To reveal weapons hidden under a traveler's clothes, the scanner relies on "backscatter technology," which uses the ricochets from low-level X-rays to create what looks like a nude image of the person.
The experts said they fear that the scanners may expose the skin to high doses of X-rays that could increase the risk of cancer and other health problems, particularly among people with weak immune systems.
But officials at the Department of Homeland Security say there is no need to worry.
"The risk is so low it's almost negligible," said Dr. Alexander Garza, the assistant secretary for health affairs and chief medical officer for the department.
The Transportation Security Administration is phasing in the scanners at U.S. airports. TSA says no date has been set for the scanners to arrive at Sea-Tac Airport, but it likely won't be before the end of the year.
Best, worse airlines
for frequent fliers
All airline mileage-reward programs are not created equal. In fact, finding the right one is more crucial than ever.
IdeaWorks, a Shorewood, Wis., airline consulting firm, and EzRez Software Inc., a San Francisco travel supplier, made more than 6,000 booking queries on the websites for 22 frequent-flier programs during February and March.
The study found that Rapid Rewards, the program for Southwest Airlines, had the highest rate of seat availability — 99.3 percent. The lowest rates of availability were for US Airways (10.7 percent), and Delta SkyMiles (12.9 percent).
Jamaica travel alert
Add the popular resort destination of Jamaica to the list of troubled hot spots around the world that the U.S. Department of State warns citizens to avoid.

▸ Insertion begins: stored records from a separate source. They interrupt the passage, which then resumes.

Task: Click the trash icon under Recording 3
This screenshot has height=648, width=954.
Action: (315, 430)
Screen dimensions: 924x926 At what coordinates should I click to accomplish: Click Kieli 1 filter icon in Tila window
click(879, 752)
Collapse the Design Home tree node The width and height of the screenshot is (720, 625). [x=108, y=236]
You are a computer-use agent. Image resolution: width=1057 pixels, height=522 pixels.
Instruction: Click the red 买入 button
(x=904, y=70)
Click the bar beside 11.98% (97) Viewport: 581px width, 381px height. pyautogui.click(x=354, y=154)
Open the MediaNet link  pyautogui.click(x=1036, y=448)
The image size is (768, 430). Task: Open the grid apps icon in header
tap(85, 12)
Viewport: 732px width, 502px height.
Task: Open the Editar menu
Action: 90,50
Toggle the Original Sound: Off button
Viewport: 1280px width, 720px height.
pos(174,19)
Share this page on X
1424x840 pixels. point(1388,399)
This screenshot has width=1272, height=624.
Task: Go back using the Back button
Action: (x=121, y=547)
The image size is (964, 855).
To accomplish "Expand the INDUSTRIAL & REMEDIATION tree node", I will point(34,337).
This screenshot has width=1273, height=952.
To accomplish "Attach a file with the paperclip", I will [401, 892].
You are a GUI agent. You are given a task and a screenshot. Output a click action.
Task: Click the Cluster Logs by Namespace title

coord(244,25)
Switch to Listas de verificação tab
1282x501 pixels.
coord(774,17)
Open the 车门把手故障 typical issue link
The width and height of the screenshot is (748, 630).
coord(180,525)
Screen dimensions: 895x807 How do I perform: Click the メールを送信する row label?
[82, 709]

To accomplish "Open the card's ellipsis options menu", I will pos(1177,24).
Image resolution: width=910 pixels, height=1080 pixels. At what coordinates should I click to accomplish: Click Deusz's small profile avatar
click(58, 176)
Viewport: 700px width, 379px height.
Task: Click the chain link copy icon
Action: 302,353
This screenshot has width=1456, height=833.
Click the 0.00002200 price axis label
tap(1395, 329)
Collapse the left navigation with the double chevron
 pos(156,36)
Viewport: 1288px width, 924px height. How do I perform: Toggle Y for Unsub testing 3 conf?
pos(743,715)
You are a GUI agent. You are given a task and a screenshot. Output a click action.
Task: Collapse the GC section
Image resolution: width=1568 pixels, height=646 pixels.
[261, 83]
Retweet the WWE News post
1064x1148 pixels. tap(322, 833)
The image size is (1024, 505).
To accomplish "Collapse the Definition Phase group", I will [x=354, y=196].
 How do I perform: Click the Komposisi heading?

The department issued a travel alert last week advising against travel to Kingston, Jamaica, and surrounding areas because of escalating violence in the country as police and soldiers clashed with drug gangs. Updated information will be posted on the U.S. Embassy's website at http://kingston.usembassy.gov and the U.S. Department of State's travel website at www.travel.state.gov.
Fare hikes coming?
When Continental Airlines Inc. and United Airlines' parent company, UAL Corp., announced a merger, frequent fliers suspected the result would be higher fares.
According to a survey by Rasmussen Reports, of those who travel by air once a month or more, 71 percent said they expected higher prices because of the merger. They may be right, said Ed Perkins, who writes the "Ask Ed" column for SmarterTravel.com.
Perkins pointed out that both airlines have been struggling financially through the latest economic slump.
By uniting, the two are eliminating competition, he said, and now they can cut routes and bump up prices.
It's just a matter of time before the fare hikes begin, he said. "How quickly they can do that is anyone's guess."